● **Problem details**:
The expected output is every record below, transcribed exactly, with the pictures left out.

[Saved data entries]
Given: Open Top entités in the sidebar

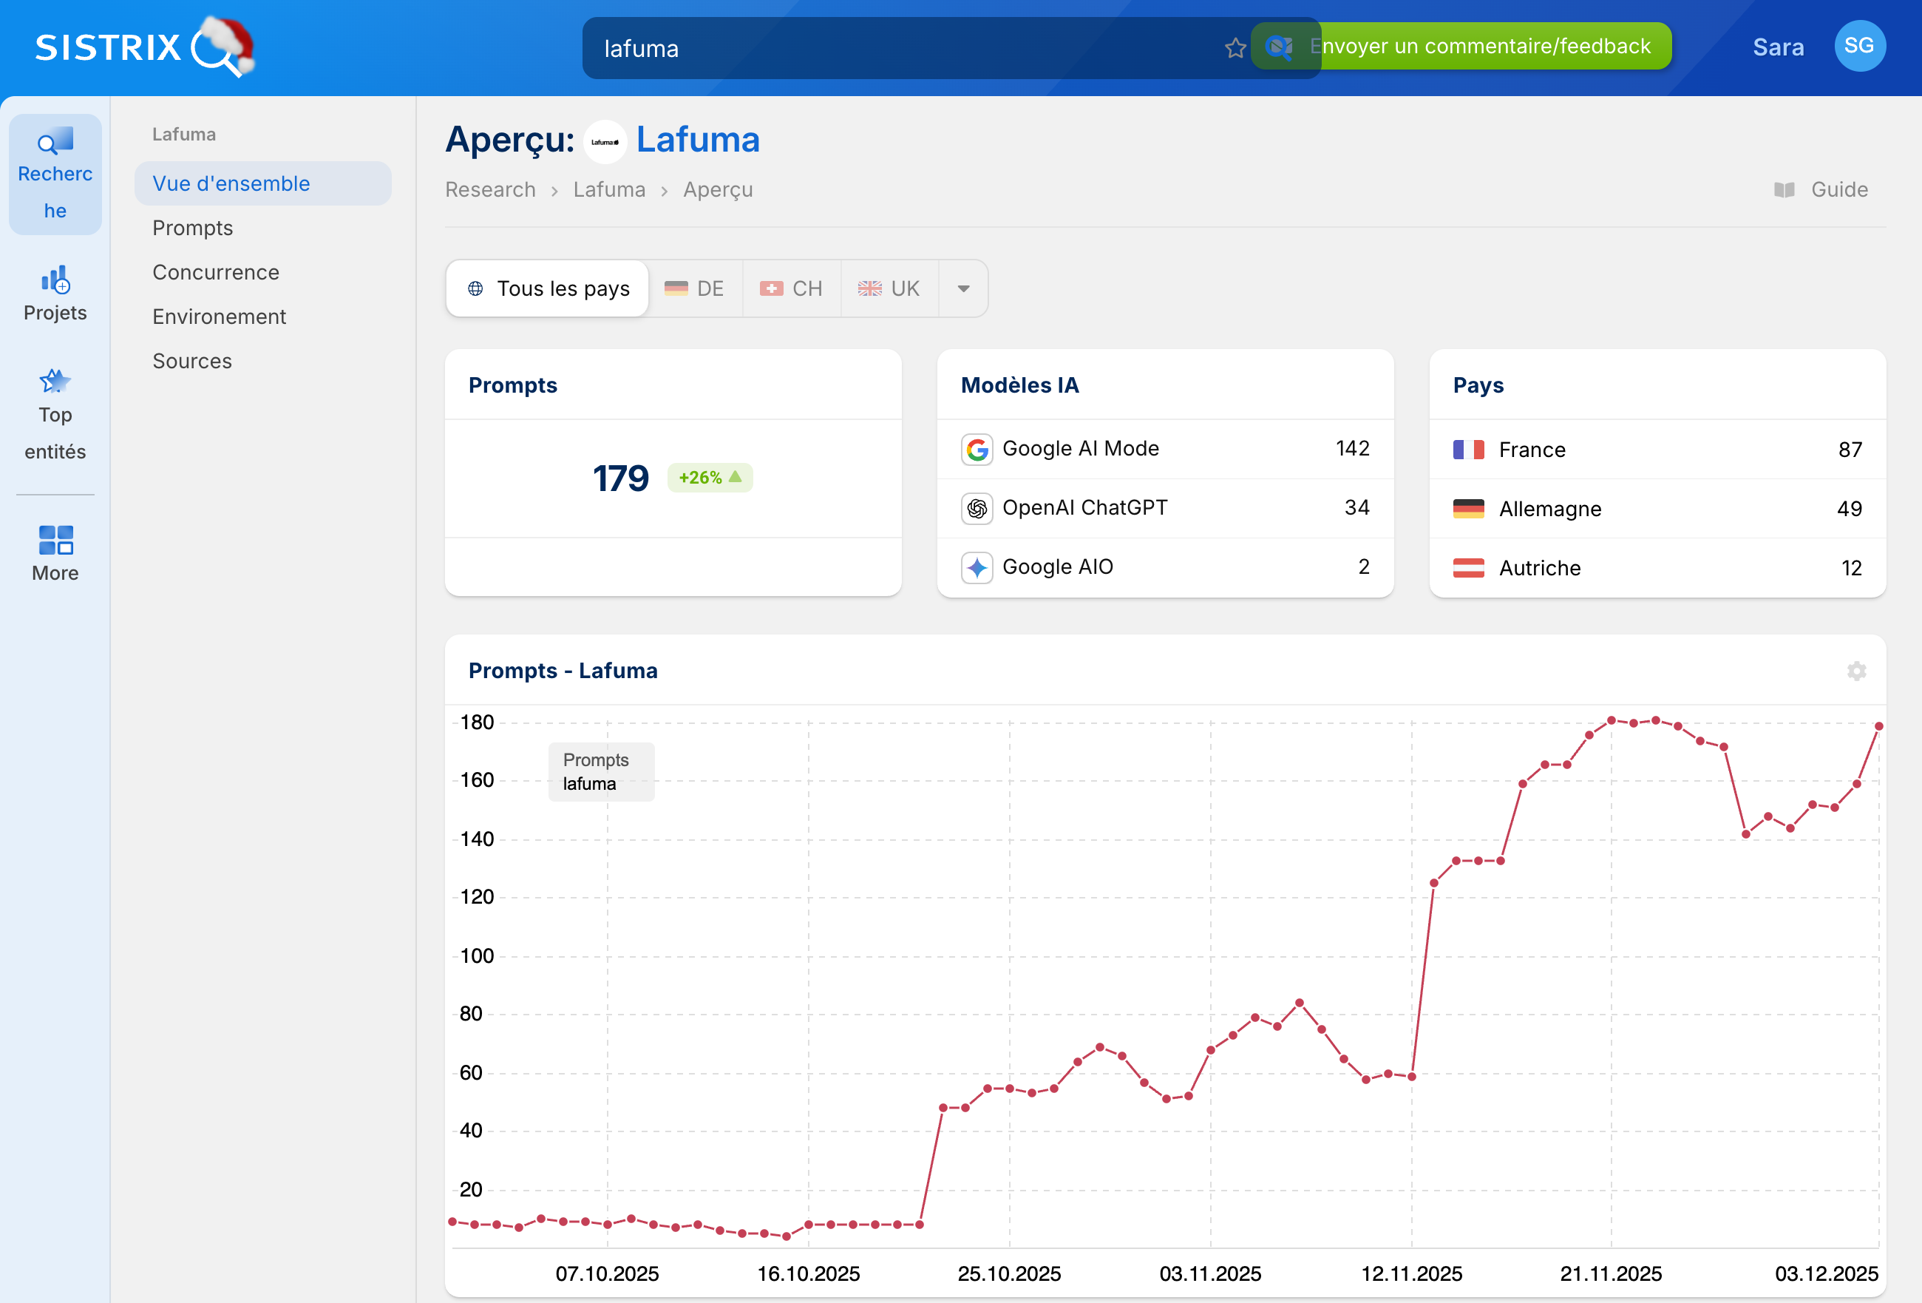Looking at the screenshot, I should tap(55, 414).
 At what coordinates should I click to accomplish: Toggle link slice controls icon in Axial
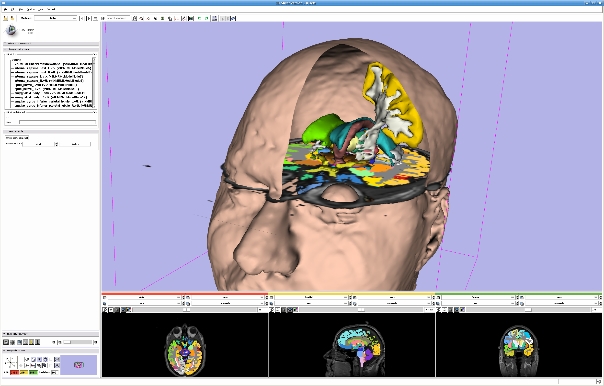coord(105,310)
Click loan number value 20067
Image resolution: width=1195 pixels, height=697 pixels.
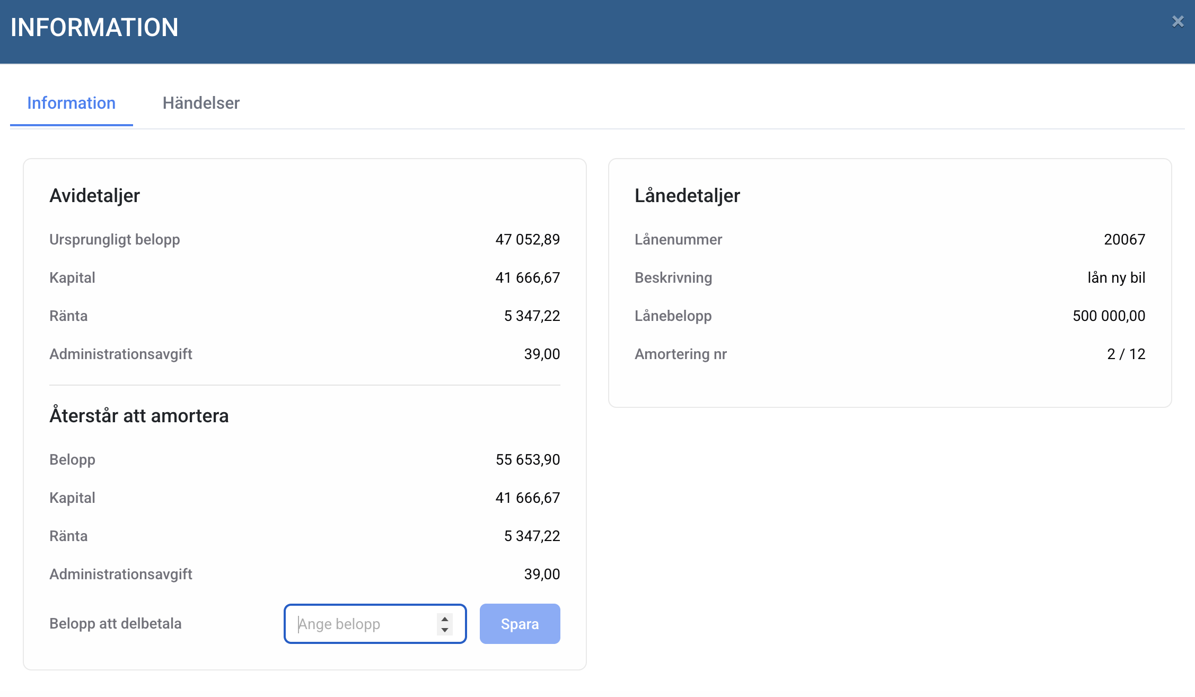[1124, 240]
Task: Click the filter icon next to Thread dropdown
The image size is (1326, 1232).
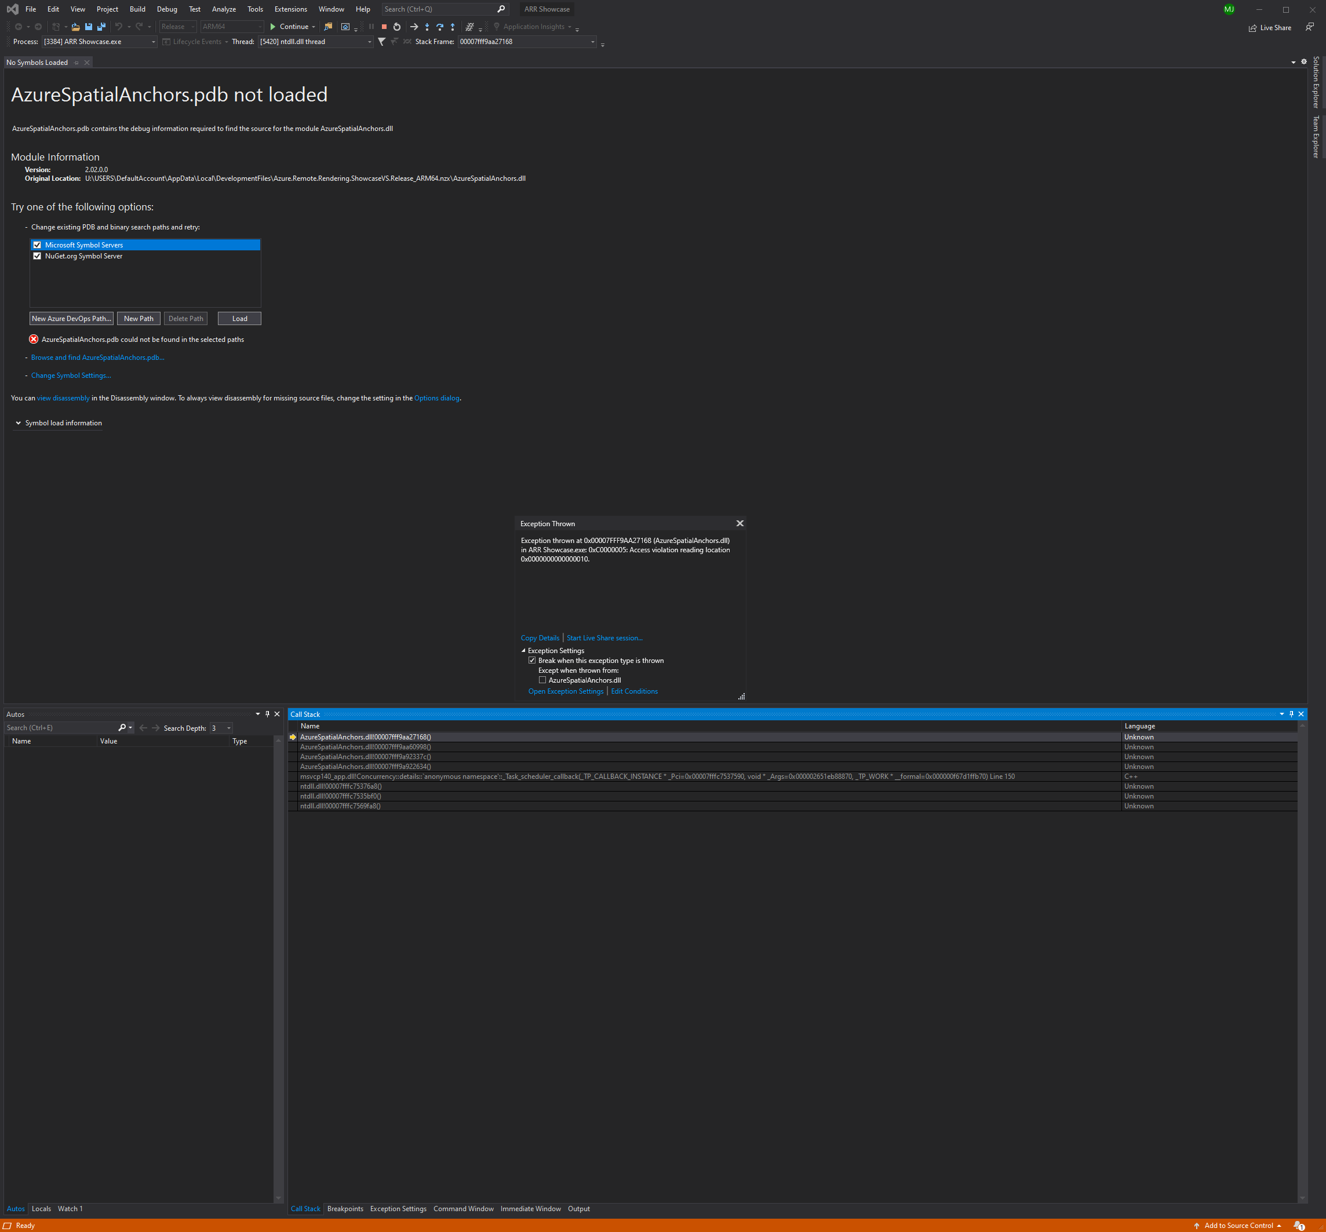Action: pos(381,41)
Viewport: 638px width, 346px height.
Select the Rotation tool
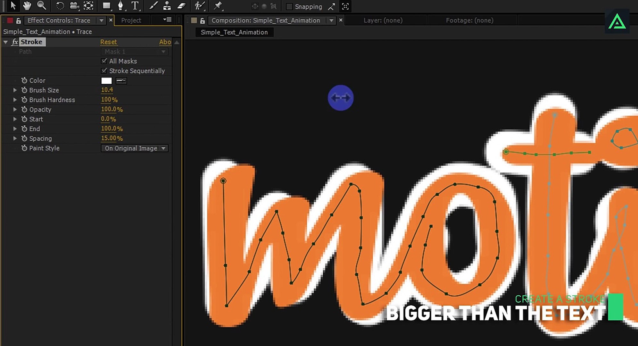click(x=60, y=5)
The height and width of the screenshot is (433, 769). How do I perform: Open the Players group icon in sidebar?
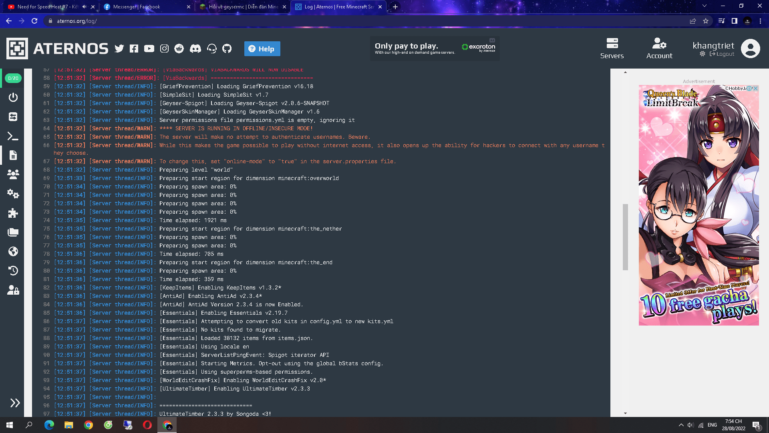point(13,174)
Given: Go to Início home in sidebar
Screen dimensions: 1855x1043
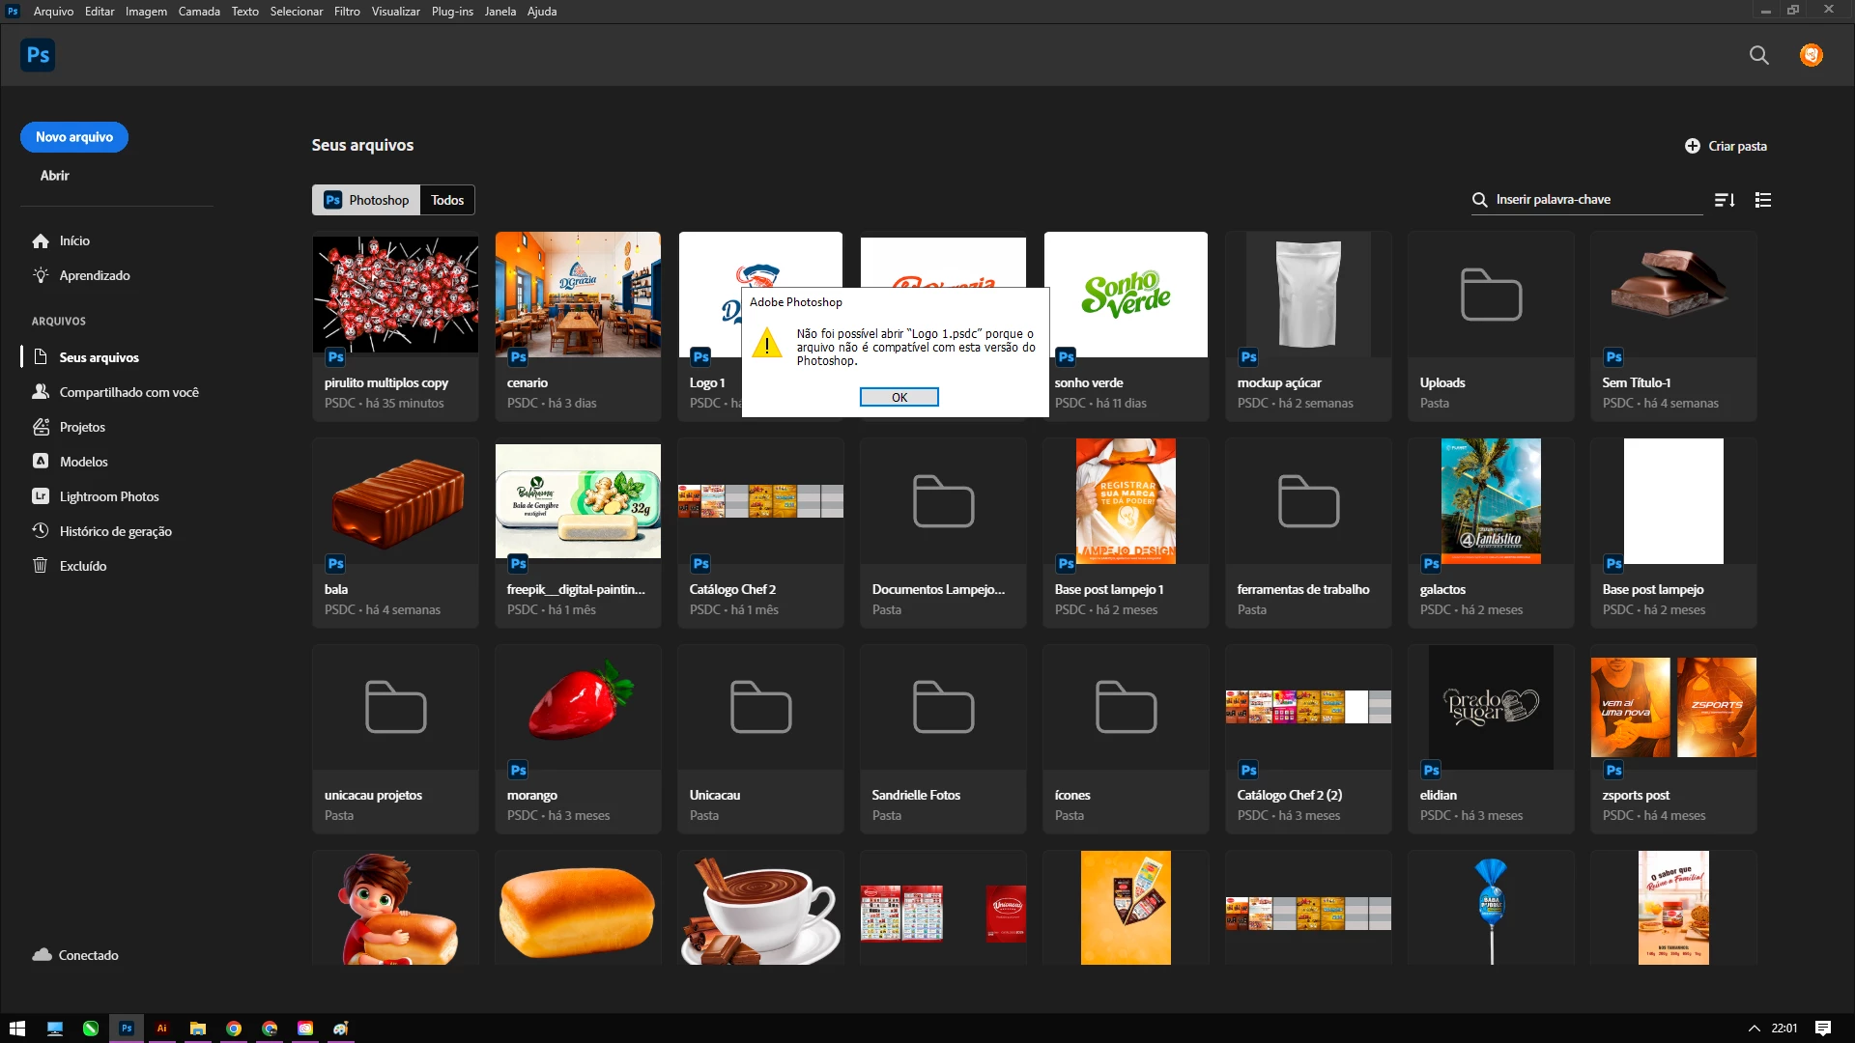Looking at the screenshot, I should 73,240.
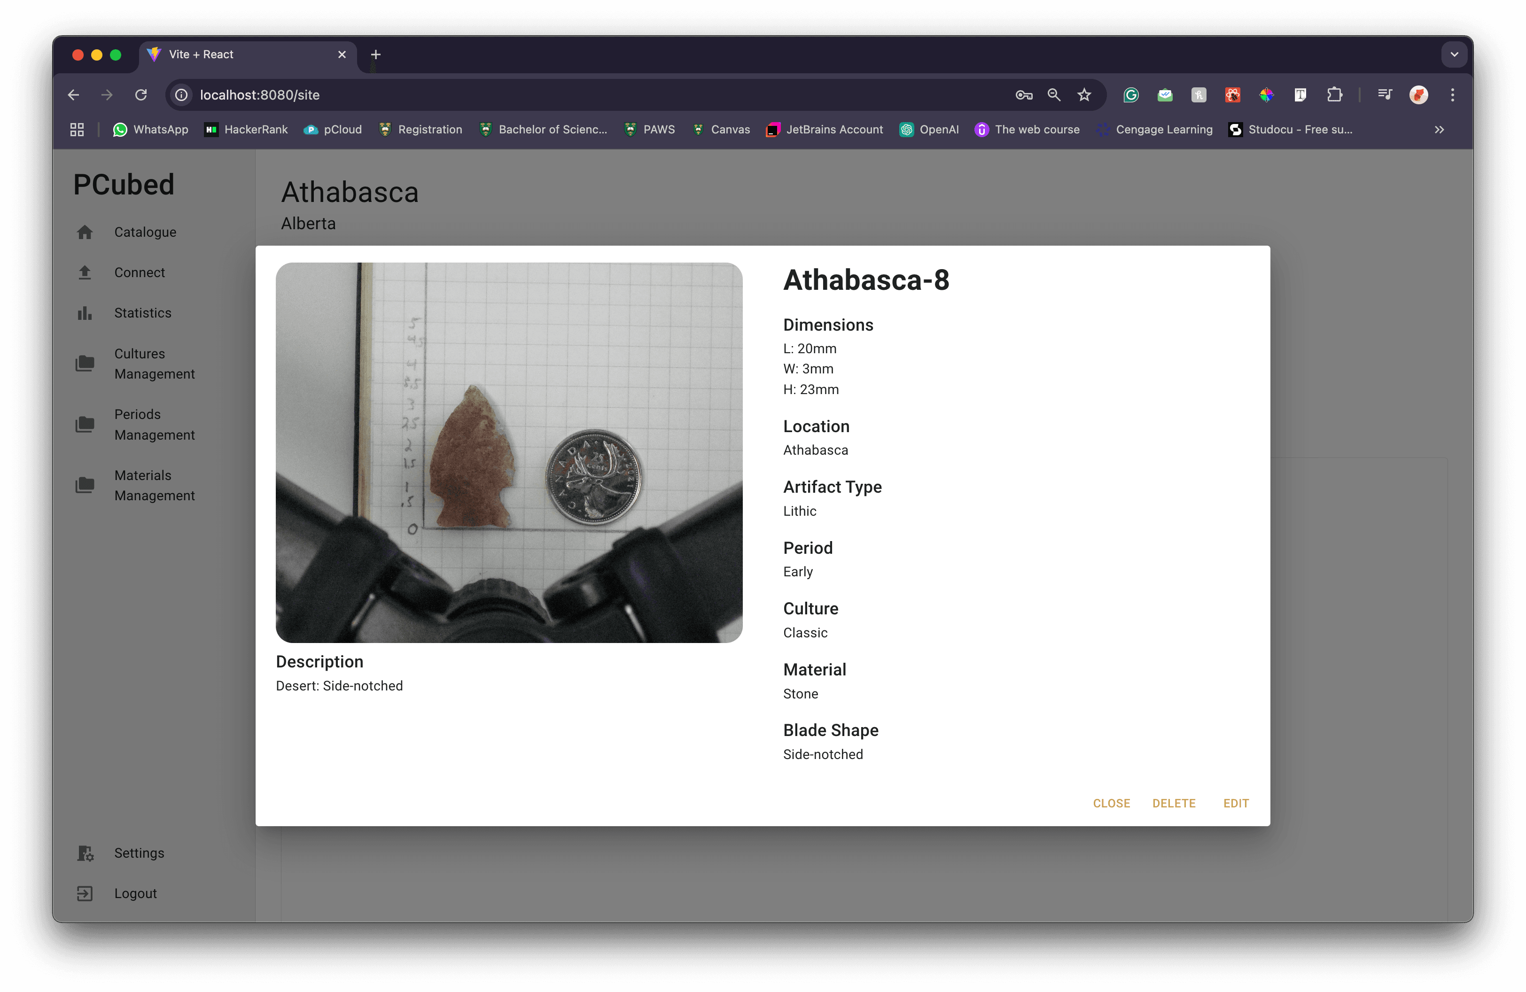Screen dimensions: 1526x992
Task: Open Chrome three-dot menu
Action: [1453, 95]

● **Reply**:
Given: Open Top entités in the sidebar

Looking at the screenshot, I should tap(55, 414).
 At what coordinates should I click to accomplish: Toggle link slice controls icon in Axial
coord(105,310)
Click loan number value 20067
Image resolution: width=1195 pixels, height=697 pixels.
[1124, 240]
Task: Click the filter icon next to Thread dropdown
The image size is (1326, 1232).
Action: pos(381,41)
Viewport: 638px width, 346px height.
Select the Rotation tool
click(x=60, y=5)
The height and width of the screenshot is (433, 769). How do I perform: Open the Players group icon in sidebar?
point(13,174)
Given: Go to Início home in sidebar
Screen dimensions: 1855x1043
Looking at the screenshot, I should 73,240.
Screen dimensions: 1526x992
Task: Open Chrome three-dot menu
Action: [1453, 95]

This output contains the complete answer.